• EXERCISE PROMPT
Continue the text on storing and purifying water, starting right after its final sentence.

You must also have the ability to purify water after your initial supply has been exhausted. This can be as simple as chlorine and a simple pool testing kit. This is inexpensive and very effective. Be sure to store your water supply in a cool dark area on pieces of wood (not directly on concrete or dirt) [see Issue #13]. Be sure to use the correct storage container. A good water container is airtight, breakage resistant (no glass), and is made of material that won't rust or affect flavor. Bacteria growth will be discouraged if the container is both airtight and opaque, as bacteria needs both air and light to grow. Algae is green, but isn't harmful, just unsightly.

Remember that water weighs approximately 8 lbs. per gallon. Do not store more than 15 gallons of water (about 125 lbs) in any container that is meant to be portable. Rotate water storage every year. The water does not go bad; it just gets flat and tastes bad. It can get green algae, and makes the water a "hard sell" to children and even some husbands. Green Kool-Aid will disguise it.

This storage is of course a band-aid on the big problem. After your storage is used up, you will need to replenish the supply. A good filter or chlorine to purify water can mean the difference in life or death.

Storage methods: 55 gallon plastic barrels are a great way to store water because they store the most water in the least space and require the least effort for rotation. You need a hose or siphon pump to get the water out, and these barrels are great to collect new water such as rainwater from your roof downspout. Use only brand new barrels. Used barrels will continue to leak out the product that was first put into those barrels.

Water purification methods: Clorox Bleach - Please do not use; unless you have nothing else! At best - it will cause diarrhea, vomiting, cramps, and on the worst side, bleeding ulcers. Your great, great grandmother might have had to use this product because it was all they had to make water pure, but this is not true today. The part of Clorox Bleach they sought was Chlorine. That is the part we want. But there are so many other ingredients in this product that hurt and do not heal.

Dataset records:
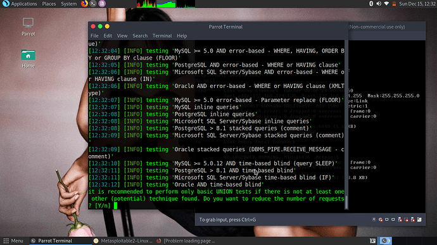The width and height of the screenshot is (437, 245).
Task: Open the terminal launcher in top panel
Action: (93, 4)
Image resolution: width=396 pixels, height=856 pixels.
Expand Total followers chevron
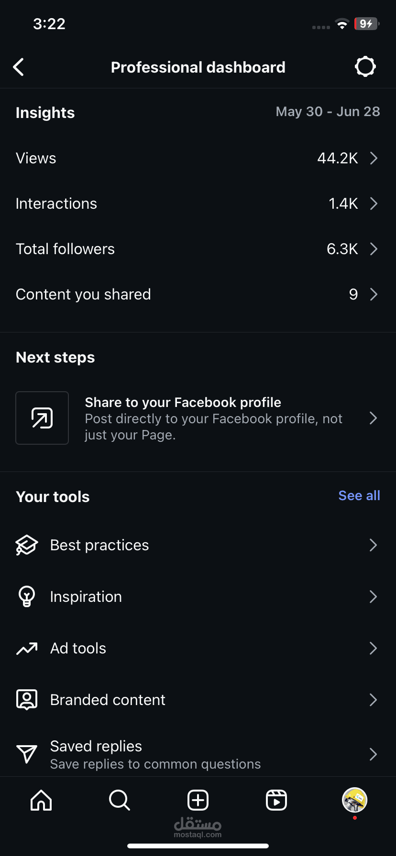tap(374, 249)
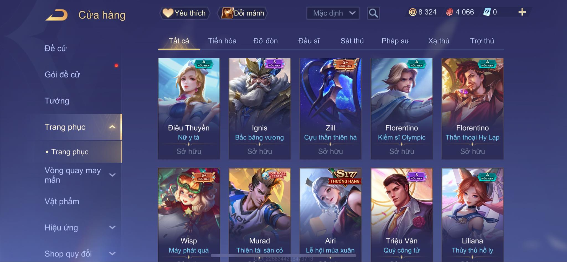567x262 pixels.
Task: Tap the red ruby balance icon
Action: tap(449, 12)
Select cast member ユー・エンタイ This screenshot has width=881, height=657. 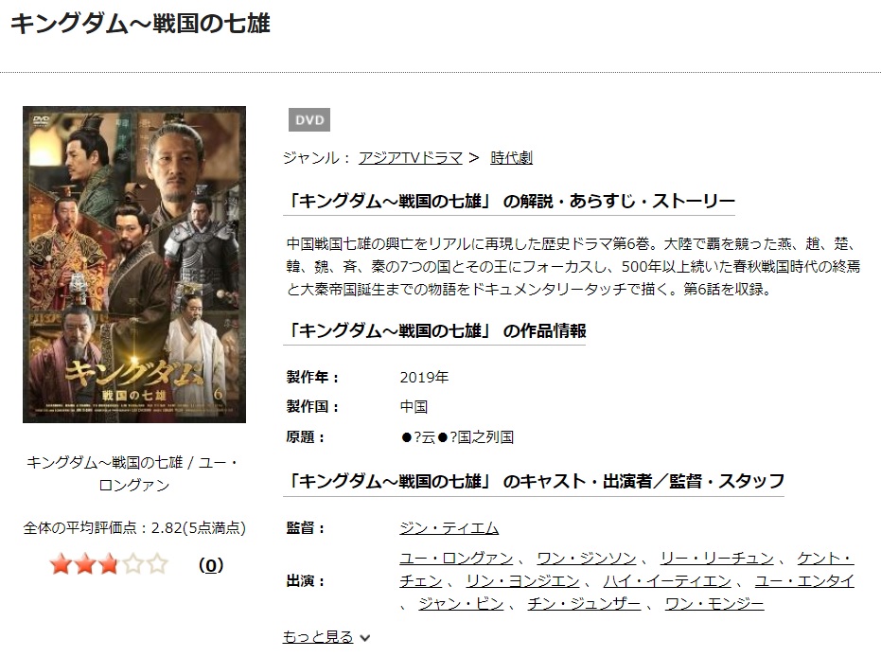coord(804,580)
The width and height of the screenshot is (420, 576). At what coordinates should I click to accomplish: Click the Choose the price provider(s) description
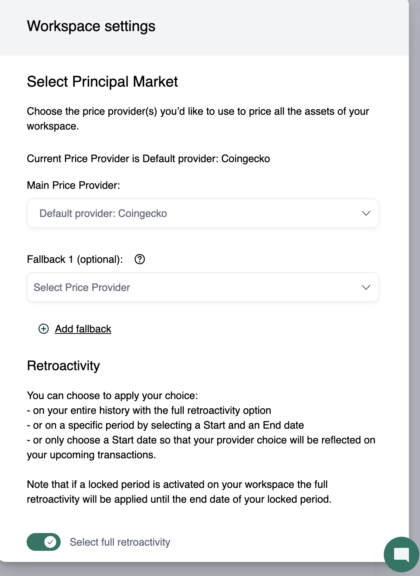click(x=198, y=118)
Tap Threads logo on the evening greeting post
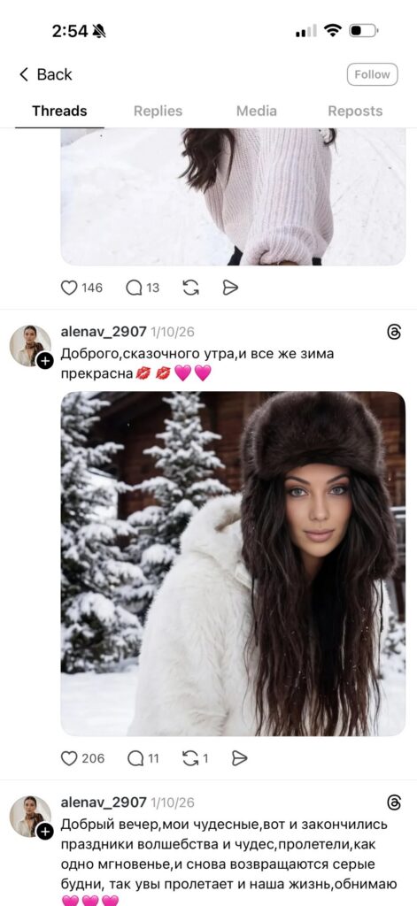 pos(394,802)
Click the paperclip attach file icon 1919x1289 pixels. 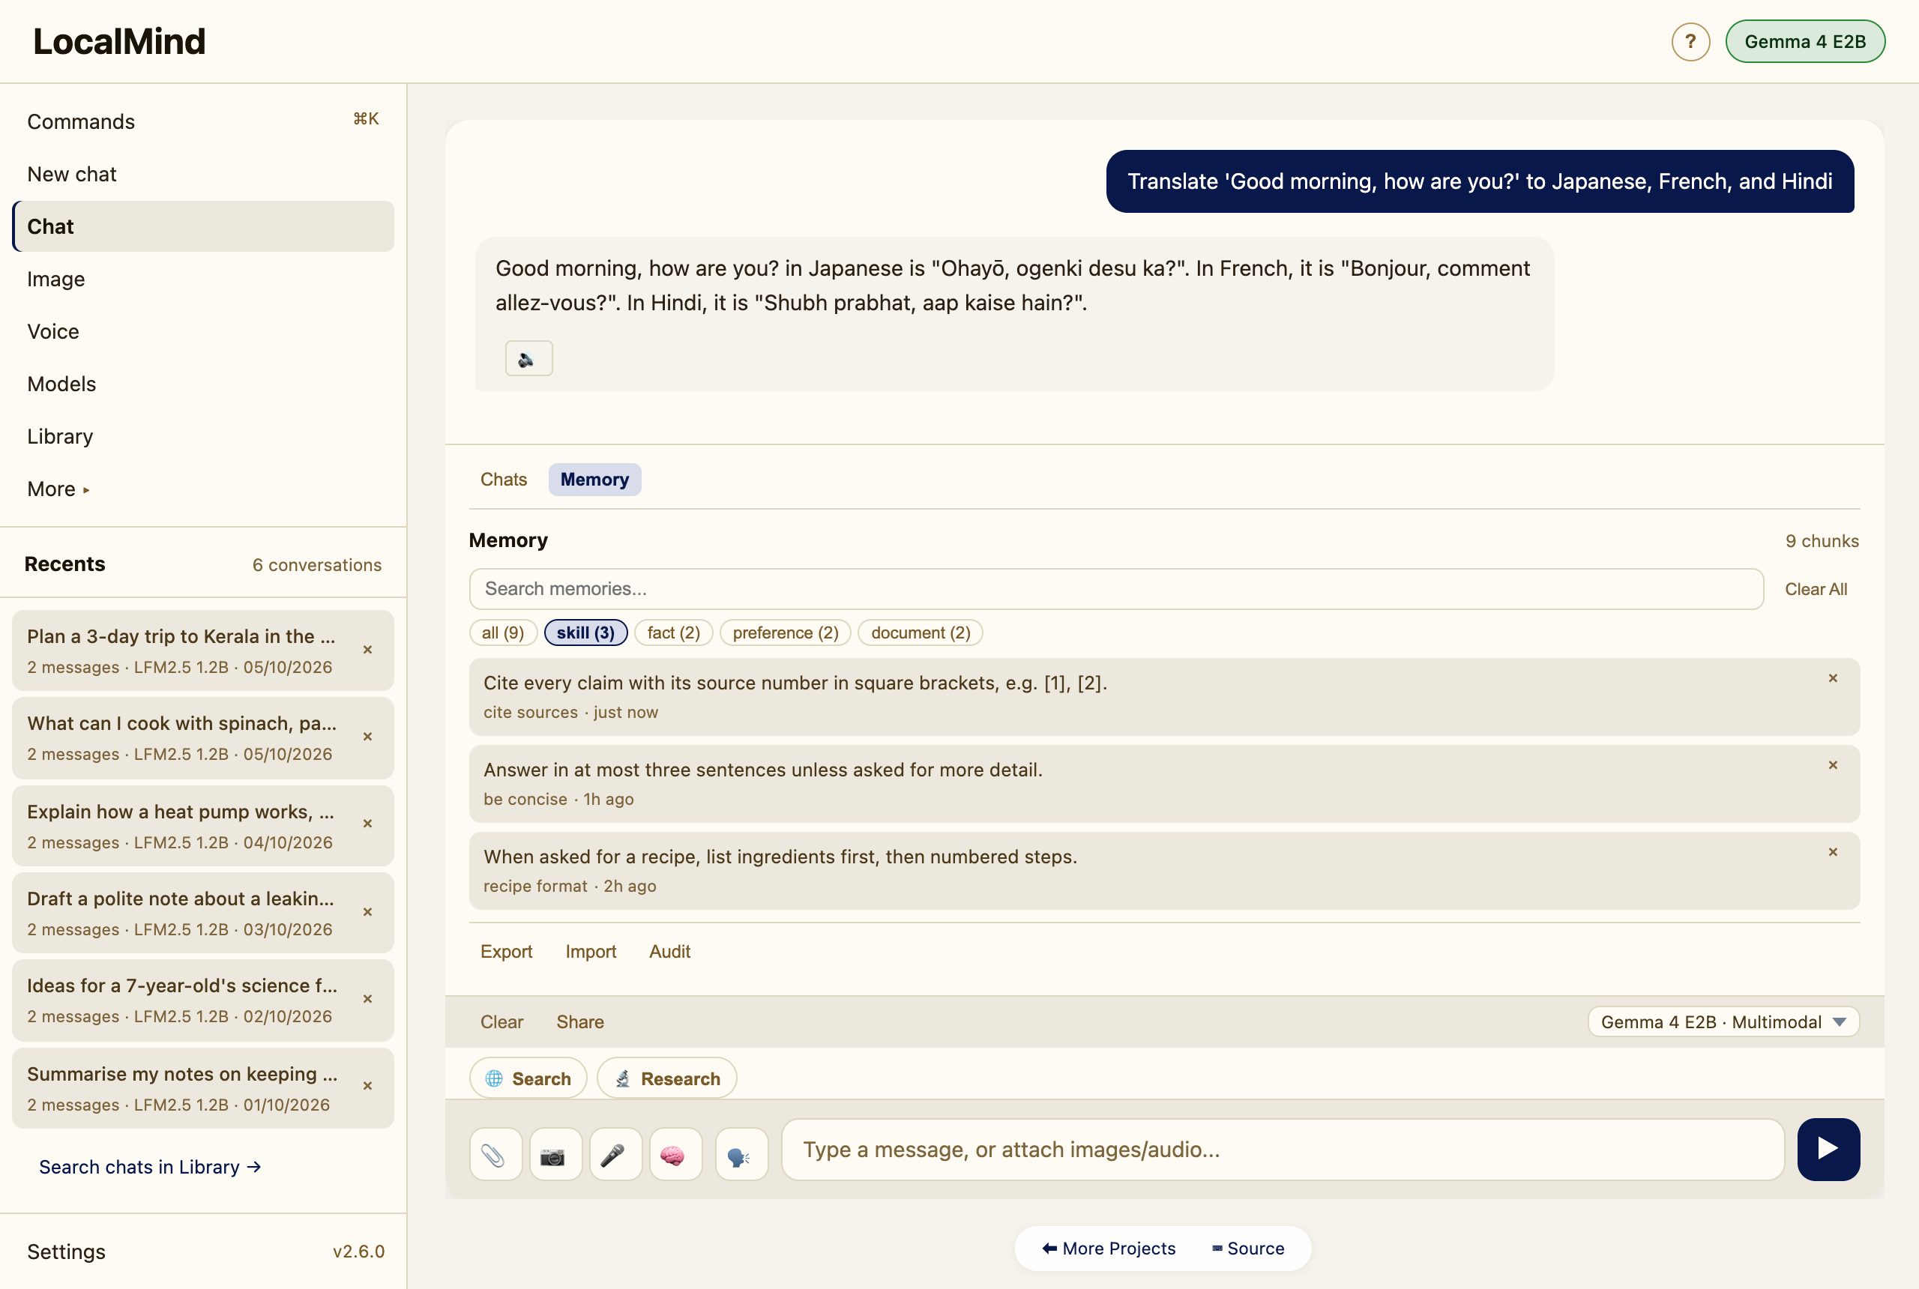coord(495,1154)
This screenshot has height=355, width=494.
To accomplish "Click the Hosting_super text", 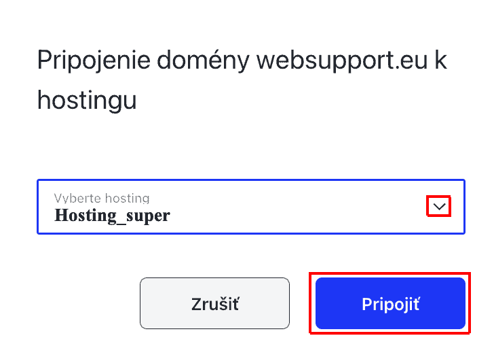I will (x=112, y=216).
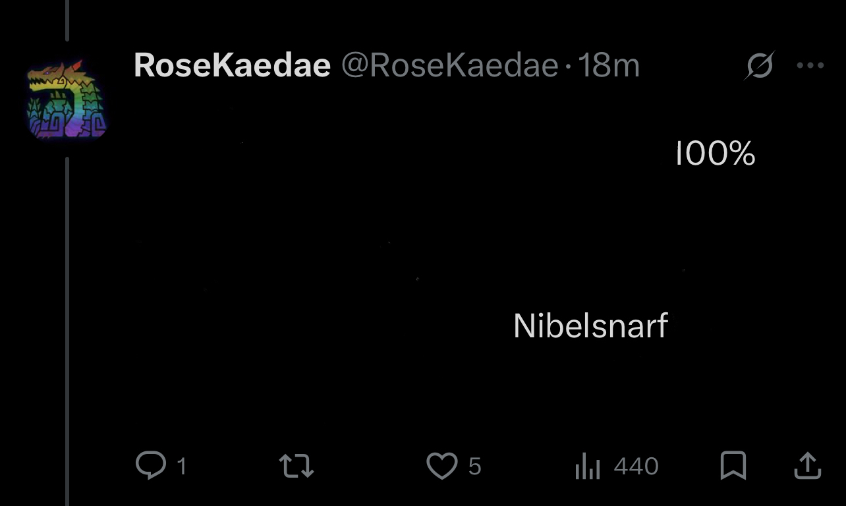846x506 pixels.
Task: Click the thread line below the avatar
Action: click(67, 329)
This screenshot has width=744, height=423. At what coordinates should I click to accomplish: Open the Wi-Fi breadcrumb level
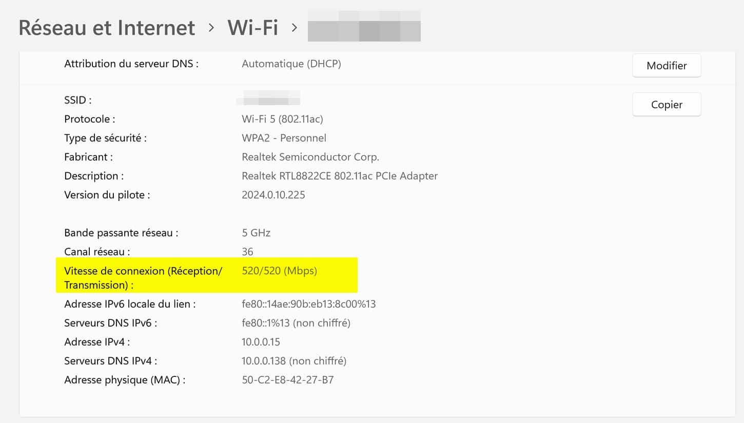pyautogui.click(x=252, y=28)
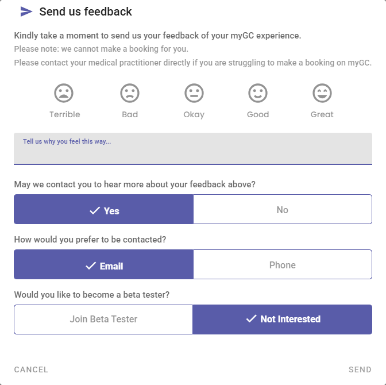Rate experience with Great face icon
Screen dimensions: 386x385
[x=322, y=93]
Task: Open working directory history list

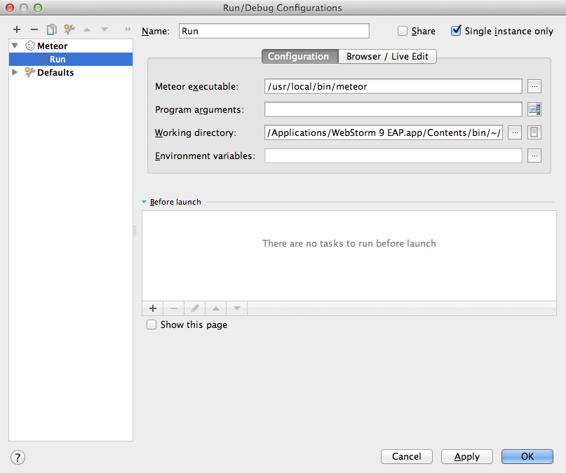Action: (x=534, y=132)
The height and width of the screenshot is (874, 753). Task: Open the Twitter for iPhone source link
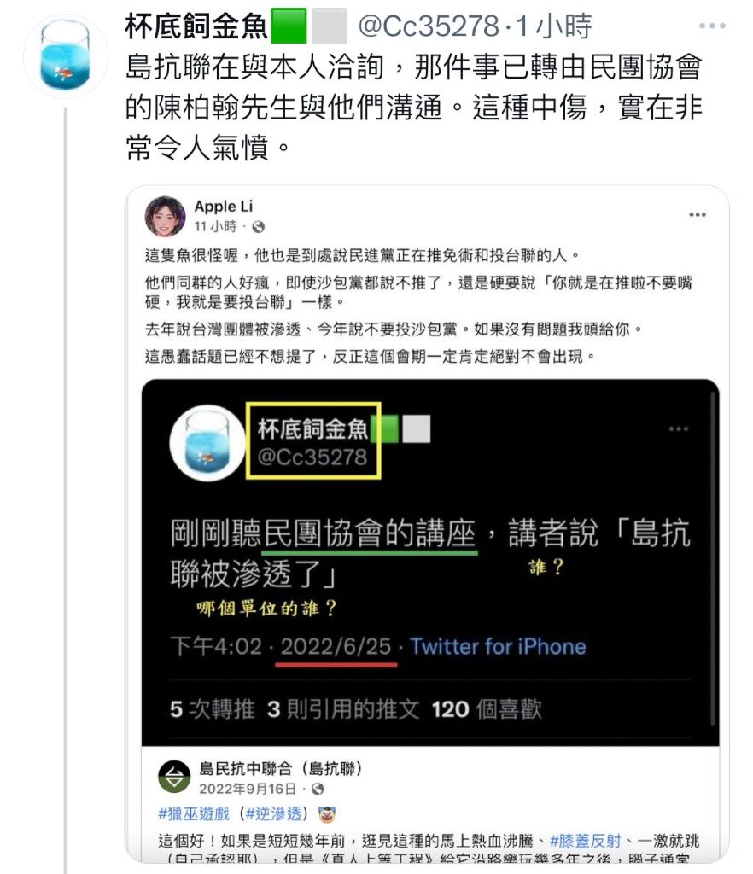pos(499,647)
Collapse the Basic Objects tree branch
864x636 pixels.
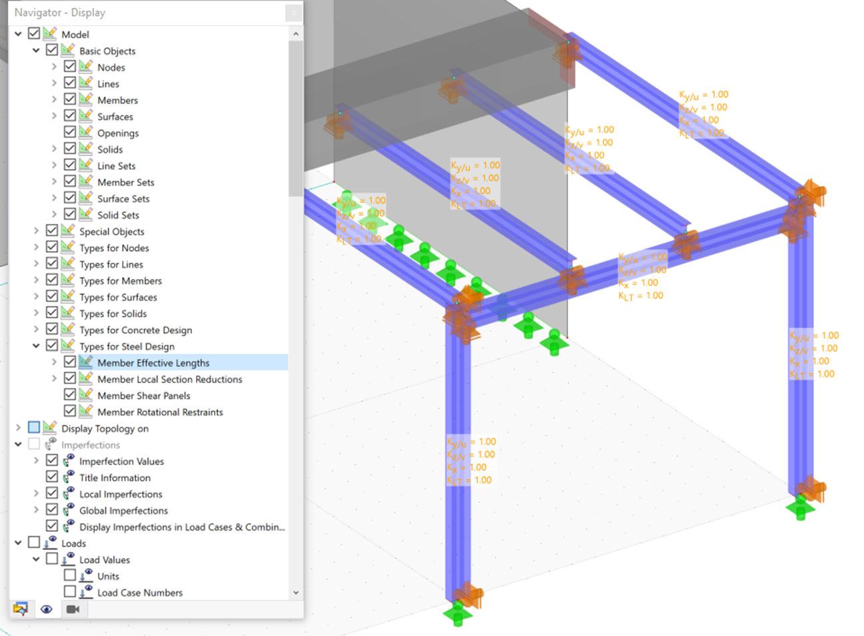37,50

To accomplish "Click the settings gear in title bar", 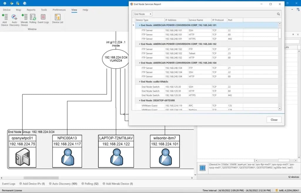I will (x=5, y=3).
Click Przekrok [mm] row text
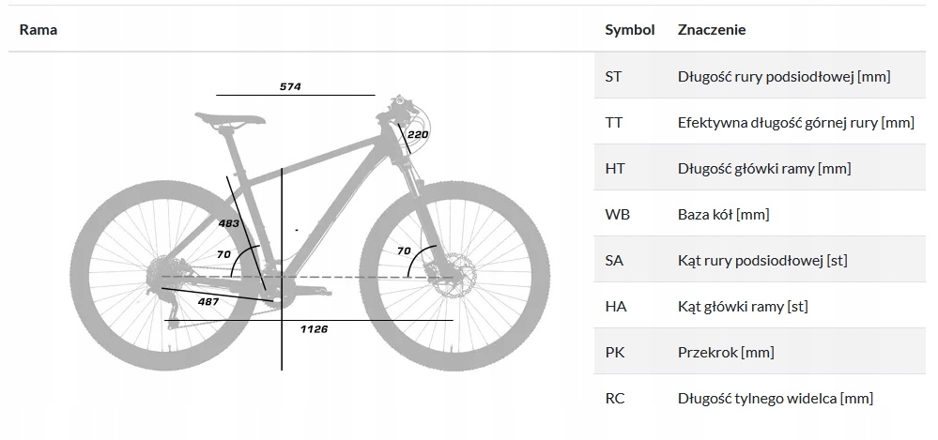 point(726,352)
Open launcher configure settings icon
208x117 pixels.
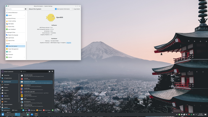point(49,72)
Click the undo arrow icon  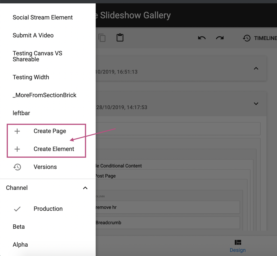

• TASK OUTPUT
Boiling - minimum of 10 minutes, and up to 20 minutes; so you must have stored a lot of fuel. It requires 20 minutes or more to kill giardia. Water tastes very flat after this kind of boiling. Very effective if done long enough. Needs a huge storage of fuel. Store flavoring for your water: tang, powder drink,etc.

Iodine - bad side effects such as thyroid storm in some women. It has a peculiar odor and taste that some people cannot tolerate. Never use for more than 72 hours at any one time. During a nuclear crisis, iodine may provide the added benefit of preventing the thyroid gland from radioactive disruption.

Purifiers - cost lots of money and are very slow. The filter should be a maximum size of .02 microns or it will be no good for giardia. A Porcelain type is used by the Red Cross to the Green Berets. This will take out types of Radiation (Alpha and Beta).

Chlorine - this is the way almost all cities do it - very cheap and it works - available at any spa & pool store. In the "Joint Chief of Staff Anti-Terrorism report of October 2002", put out at the start of the war, February 2003; this is what they report works and is what they recommend. You must buy a measuring kit as well. It is very slow acting, so time is needed to allow it to work. It needs about 24 hours to work and repeated if there is no measurable free-floating chlorine. To remove the chlorine taste, cover loosely, and let stand for another 24 hours and the chlorine evaporates. Be sure to measure the chlorine before you allow it to evaporate. If there is no measurable chlorine, there may still be bacteria in the water. Store flavoring for your water: tang, powdered drink, powdered milk, Kool-Aid --- Something!

Colloidal Silver - The Micro Silver Bullet of the past AND the future. History: In the milking industry they often use a silver milk pail on a warm day; the milk will not spoil quickly. Plagues in Europe: Wealthy families gave their children silver spoons to eat with and they did not catch the "Black Death". Pioneers used to put silver dollars in canteens and water containers. Pioneers used to suck on silver dollars when they felt ill. Proven that it works with water purification, as well and against many diseases.